The lives of 329 passengers abroad the doomed Air India flight 182 could have been saved in 1985 if only the police had pursued leads with zeal, it now appears from belated testimony. It appears the authorities did not heed warnings, possibly out of complacency.
Similarly, if you knew about plans for the 9/11 attack on the World Trade Center in New York or the 12/13 attack on the Indian Parliament, wouldn't it be your absolute duty to try and avert these tragedies? To take it further, what price should society be willing to pay the maximum benefit to all? What rights should one be willing to give up in order that all may be better off?
These are wretched questions. Civilised people have certain obligations to society; and they can expect certain protections in return. This, however, only applies to the normal individual who has the implicit covenant with society. Those who are outlaws, insurgents, outside the pale, cannot claim the rights if they do not respect the obligations. A nihilist who doesn't respect others' fundamental rights deserves none himself.
This is the crux of the matter with the current issue rocking the media in India: The 'encounter death' of one Sohrabuddin Sheikh. According to the evidence at hand, he was no innocent.
As much as one would like to uphold his civil liberties, one has to put oneself in the shoes of one of his potential victims -- those 'little people', often lower-middle-class, whose names never even appear in the newspapers. How do you weigh their lives against the life of such a person? What is the value of the life of a common citizen of India? Isn't it at least as high as that of a known criminal with 50 pending criminal cases?

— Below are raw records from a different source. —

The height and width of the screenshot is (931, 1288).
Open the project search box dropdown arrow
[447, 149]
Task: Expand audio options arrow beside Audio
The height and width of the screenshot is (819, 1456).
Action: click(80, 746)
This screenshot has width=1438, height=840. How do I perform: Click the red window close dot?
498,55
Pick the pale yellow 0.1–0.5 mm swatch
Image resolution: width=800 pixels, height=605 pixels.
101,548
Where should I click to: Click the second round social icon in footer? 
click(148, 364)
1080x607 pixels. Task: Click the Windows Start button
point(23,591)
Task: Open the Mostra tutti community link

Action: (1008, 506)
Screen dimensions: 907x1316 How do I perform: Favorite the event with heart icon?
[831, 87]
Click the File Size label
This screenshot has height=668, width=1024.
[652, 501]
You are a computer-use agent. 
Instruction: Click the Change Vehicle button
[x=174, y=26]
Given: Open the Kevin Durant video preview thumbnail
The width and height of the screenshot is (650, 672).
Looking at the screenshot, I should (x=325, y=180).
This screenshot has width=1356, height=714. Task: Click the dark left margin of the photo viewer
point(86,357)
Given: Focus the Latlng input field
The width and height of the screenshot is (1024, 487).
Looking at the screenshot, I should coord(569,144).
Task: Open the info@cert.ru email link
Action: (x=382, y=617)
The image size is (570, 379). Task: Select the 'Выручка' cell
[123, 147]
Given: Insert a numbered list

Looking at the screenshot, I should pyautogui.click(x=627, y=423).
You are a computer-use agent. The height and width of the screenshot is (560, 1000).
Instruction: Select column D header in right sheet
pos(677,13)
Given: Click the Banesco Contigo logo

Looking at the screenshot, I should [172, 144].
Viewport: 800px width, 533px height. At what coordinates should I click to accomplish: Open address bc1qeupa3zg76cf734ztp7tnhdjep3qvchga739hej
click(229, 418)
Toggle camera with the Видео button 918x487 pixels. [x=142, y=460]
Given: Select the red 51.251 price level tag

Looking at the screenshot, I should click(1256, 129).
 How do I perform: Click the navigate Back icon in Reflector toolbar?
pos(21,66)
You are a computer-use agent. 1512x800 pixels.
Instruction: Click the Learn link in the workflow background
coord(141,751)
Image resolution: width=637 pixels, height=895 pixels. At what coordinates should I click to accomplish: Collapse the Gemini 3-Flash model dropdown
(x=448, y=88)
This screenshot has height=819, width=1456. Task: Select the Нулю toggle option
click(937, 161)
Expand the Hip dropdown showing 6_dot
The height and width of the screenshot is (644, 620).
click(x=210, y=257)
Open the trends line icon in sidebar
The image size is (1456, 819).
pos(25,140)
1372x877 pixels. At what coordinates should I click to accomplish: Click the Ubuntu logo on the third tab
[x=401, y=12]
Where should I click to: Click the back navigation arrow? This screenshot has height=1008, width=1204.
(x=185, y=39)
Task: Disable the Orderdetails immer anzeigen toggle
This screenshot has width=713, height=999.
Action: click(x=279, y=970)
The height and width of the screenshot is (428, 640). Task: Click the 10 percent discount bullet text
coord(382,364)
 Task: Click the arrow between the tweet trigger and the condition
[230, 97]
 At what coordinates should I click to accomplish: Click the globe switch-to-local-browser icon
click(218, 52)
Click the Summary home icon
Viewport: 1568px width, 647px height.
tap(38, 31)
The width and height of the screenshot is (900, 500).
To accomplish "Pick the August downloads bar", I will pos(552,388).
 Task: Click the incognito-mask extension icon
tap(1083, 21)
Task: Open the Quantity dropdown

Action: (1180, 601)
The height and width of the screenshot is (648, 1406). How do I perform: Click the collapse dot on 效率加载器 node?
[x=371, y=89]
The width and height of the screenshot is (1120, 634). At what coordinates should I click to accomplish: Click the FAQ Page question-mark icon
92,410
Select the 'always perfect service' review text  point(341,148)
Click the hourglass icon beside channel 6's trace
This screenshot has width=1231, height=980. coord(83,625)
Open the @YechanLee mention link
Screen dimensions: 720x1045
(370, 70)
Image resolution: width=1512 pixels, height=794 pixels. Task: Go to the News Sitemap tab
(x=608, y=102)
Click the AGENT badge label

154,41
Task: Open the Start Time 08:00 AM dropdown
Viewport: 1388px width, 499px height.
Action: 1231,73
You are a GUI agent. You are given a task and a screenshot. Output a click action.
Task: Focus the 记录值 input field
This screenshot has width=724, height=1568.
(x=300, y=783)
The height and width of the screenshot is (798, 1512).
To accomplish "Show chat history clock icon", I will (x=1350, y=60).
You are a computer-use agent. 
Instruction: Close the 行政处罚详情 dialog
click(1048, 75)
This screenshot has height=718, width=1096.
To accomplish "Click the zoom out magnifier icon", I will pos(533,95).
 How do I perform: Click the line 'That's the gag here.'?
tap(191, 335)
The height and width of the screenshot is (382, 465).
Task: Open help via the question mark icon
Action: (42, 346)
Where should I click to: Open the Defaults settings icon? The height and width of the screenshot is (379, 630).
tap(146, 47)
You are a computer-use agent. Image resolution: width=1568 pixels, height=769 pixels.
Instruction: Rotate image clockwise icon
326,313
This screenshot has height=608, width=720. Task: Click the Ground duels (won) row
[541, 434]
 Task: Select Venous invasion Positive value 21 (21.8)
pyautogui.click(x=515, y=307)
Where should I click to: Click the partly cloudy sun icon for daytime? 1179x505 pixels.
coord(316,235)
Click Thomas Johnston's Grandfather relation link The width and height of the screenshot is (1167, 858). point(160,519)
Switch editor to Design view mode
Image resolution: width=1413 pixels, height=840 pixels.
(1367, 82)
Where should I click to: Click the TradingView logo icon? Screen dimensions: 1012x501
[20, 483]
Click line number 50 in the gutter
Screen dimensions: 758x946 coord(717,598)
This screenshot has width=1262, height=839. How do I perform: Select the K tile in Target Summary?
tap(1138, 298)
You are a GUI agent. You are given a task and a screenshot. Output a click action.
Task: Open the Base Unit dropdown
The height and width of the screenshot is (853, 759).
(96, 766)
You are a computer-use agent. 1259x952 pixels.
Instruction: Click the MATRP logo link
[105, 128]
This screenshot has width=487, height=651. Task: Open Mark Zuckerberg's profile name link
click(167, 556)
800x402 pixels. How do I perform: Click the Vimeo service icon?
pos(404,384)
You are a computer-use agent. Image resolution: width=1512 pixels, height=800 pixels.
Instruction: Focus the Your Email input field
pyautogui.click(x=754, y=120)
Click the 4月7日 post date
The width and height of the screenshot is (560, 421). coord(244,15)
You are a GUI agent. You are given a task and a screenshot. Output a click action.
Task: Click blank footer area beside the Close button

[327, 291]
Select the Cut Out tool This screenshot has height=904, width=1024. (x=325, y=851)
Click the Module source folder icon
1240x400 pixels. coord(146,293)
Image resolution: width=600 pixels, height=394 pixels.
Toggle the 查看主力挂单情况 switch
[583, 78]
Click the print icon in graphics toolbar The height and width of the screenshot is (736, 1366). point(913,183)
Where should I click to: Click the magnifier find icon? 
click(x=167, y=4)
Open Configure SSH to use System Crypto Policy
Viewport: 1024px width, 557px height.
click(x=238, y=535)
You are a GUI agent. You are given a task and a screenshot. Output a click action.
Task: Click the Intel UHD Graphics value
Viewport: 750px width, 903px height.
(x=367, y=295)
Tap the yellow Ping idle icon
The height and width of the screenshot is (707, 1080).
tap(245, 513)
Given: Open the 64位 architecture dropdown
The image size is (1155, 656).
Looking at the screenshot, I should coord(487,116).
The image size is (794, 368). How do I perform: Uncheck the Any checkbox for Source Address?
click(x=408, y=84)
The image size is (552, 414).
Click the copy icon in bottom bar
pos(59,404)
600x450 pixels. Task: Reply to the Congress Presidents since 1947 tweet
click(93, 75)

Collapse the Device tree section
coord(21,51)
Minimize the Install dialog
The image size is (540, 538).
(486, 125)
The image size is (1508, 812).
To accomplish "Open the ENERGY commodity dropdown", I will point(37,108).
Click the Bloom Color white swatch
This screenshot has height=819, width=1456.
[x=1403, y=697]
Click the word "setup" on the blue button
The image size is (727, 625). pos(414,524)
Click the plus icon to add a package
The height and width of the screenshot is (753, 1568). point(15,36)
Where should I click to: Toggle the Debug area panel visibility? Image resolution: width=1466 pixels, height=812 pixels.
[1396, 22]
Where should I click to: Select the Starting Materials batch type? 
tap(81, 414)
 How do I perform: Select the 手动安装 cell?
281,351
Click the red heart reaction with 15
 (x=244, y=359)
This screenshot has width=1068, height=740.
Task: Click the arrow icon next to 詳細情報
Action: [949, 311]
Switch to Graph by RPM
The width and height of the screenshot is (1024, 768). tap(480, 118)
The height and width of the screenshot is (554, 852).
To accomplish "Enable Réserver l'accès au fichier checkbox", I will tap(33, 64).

It is certainly high-handed of the police to stage 'encounter killings', and it is true that some innocents are victimised. The notorious Rajan Case in Kerala, where an engineering student 'disappeared' during the Emergency, comes to mind; so does the fruitless 30-year search by his father Professor Eachara Warrier for justice for his only son. Every instinct cries out against such miscarriages of justice.
However, it is also true that the police in India are forced to pursue rough-and-ready lynchings because motivated ideologues pervert the system to let certain criminals and mass-murderers go scot-free. This is a factor in their decision-making. Consider the case of Indian Airlines 814, when victims of the hijacked forced a trial-by-media, leading to the freeing of arch-terrorists. Surely, it would have been better to have shot those terrorists on sight rather than keeping them in jail, available as ransom.
There was tremendous outrage at the Kandahar cave-in. The public doesn't want a repeat of that sort of meek surrender, and therefore there is sympathy towards the plight of the policemen, who are under tremendous pressure: Damned if they do, damned if they don't.
'Encounter killings' are a product of a warped society wherein the media and the political class practice double standards. If law enforcement officials prove unable to maintain law and order in this system, there is an infinitely worse alternative: vigilante justice, lynch-mobs taking the law into their own hands. This would mean civil society has failed.
There was a series of Charles Bronson movies in the 1980s, Death Wish I, II, etc which highlighted this scenario. It is not pretty. Better to have the police, who have some sense of discipline, handle outlaws than have the public do it for them. It is necessary and appropriate for law enforcement to take preventive action to protect society at large; rather an occasional mistake than the death, due to inaction, of many blameless citizens.